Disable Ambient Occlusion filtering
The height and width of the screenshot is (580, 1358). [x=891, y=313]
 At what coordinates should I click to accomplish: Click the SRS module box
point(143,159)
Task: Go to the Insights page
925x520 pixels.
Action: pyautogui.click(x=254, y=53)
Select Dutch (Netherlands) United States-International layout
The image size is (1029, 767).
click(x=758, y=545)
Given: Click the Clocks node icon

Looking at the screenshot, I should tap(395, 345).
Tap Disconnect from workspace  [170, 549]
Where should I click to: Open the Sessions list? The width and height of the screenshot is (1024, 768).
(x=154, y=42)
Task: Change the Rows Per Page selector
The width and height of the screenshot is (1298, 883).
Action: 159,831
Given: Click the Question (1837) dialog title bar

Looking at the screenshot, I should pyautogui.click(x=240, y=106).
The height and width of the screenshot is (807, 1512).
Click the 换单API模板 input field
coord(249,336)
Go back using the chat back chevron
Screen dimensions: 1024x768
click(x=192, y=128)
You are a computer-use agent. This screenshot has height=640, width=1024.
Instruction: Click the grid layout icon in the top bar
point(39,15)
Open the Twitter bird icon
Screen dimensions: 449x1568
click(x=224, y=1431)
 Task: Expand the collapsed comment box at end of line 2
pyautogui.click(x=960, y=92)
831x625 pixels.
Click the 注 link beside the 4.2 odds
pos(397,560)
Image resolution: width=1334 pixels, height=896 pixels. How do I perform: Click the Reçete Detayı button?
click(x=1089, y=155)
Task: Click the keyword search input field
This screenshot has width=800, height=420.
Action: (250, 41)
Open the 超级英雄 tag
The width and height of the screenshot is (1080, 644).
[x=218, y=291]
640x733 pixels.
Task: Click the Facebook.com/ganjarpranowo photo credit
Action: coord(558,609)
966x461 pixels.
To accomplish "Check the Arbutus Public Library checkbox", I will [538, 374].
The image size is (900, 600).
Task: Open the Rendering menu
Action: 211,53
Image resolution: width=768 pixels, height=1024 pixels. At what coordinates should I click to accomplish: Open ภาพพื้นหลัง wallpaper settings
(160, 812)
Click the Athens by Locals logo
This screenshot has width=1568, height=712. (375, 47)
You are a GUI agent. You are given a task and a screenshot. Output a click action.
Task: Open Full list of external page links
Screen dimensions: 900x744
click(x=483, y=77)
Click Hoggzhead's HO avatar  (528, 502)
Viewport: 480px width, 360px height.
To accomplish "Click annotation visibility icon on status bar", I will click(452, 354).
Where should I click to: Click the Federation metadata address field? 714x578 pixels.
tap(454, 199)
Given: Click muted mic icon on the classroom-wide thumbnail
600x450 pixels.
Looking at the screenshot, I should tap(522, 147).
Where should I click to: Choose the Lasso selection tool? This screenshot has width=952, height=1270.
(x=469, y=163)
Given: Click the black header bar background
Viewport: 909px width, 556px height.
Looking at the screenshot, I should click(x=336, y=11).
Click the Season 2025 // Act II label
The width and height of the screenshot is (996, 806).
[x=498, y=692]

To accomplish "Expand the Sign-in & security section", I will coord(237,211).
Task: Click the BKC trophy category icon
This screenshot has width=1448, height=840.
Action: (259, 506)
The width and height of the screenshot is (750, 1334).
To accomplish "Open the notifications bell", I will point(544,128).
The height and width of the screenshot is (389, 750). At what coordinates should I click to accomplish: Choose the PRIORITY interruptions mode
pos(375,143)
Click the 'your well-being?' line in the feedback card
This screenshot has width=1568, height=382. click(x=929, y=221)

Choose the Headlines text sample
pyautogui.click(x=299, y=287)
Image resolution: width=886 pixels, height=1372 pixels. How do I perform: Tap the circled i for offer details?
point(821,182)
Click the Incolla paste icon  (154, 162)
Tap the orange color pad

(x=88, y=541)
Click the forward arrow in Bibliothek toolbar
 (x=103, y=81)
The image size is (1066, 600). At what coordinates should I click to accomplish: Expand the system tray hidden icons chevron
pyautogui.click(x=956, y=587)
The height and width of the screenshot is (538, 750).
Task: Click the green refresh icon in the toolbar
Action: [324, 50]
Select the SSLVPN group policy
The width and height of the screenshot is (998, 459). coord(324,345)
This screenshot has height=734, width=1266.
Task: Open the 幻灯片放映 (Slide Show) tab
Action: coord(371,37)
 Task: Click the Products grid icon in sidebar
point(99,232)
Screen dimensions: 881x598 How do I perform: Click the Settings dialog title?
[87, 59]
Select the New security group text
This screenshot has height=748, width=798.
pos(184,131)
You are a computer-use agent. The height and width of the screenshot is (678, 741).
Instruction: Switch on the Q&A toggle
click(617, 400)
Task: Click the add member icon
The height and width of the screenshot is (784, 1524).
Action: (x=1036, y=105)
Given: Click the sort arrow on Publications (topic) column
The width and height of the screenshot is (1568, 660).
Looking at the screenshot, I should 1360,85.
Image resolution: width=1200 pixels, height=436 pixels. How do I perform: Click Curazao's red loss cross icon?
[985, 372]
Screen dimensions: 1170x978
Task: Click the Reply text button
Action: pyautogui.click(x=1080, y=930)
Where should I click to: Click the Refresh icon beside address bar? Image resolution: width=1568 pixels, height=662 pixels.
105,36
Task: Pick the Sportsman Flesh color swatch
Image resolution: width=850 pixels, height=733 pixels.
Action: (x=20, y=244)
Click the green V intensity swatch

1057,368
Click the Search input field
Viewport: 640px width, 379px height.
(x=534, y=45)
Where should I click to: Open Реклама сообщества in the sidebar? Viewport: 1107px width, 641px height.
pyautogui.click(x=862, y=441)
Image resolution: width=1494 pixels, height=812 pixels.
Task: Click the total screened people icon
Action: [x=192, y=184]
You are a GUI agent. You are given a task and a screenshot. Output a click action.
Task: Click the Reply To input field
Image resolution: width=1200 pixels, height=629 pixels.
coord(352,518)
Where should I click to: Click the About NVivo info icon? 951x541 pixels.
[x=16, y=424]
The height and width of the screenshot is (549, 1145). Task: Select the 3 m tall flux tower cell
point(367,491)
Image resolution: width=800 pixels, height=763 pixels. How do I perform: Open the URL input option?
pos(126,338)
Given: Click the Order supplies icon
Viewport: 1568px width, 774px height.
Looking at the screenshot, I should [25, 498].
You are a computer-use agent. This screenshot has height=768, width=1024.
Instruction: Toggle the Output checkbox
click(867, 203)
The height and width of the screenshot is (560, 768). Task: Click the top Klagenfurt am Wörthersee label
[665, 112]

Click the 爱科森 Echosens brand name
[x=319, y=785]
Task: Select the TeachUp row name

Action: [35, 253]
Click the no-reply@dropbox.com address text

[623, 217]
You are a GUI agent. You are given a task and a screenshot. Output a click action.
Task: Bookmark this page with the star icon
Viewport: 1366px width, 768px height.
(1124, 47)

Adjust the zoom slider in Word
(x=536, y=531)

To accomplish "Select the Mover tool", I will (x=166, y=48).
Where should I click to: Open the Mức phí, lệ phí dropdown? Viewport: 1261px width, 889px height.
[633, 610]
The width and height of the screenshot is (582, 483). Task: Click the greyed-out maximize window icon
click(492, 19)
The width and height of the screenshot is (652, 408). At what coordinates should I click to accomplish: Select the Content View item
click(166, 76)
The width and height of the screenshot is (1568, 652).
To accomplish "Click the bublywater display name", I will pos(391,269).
********
== What to produce ==
Take every line from the data that includes the word "security".

== Response below ==
To accomplish "Expand the Sign-in & security section", I will coord(237,211).
Select the New security group text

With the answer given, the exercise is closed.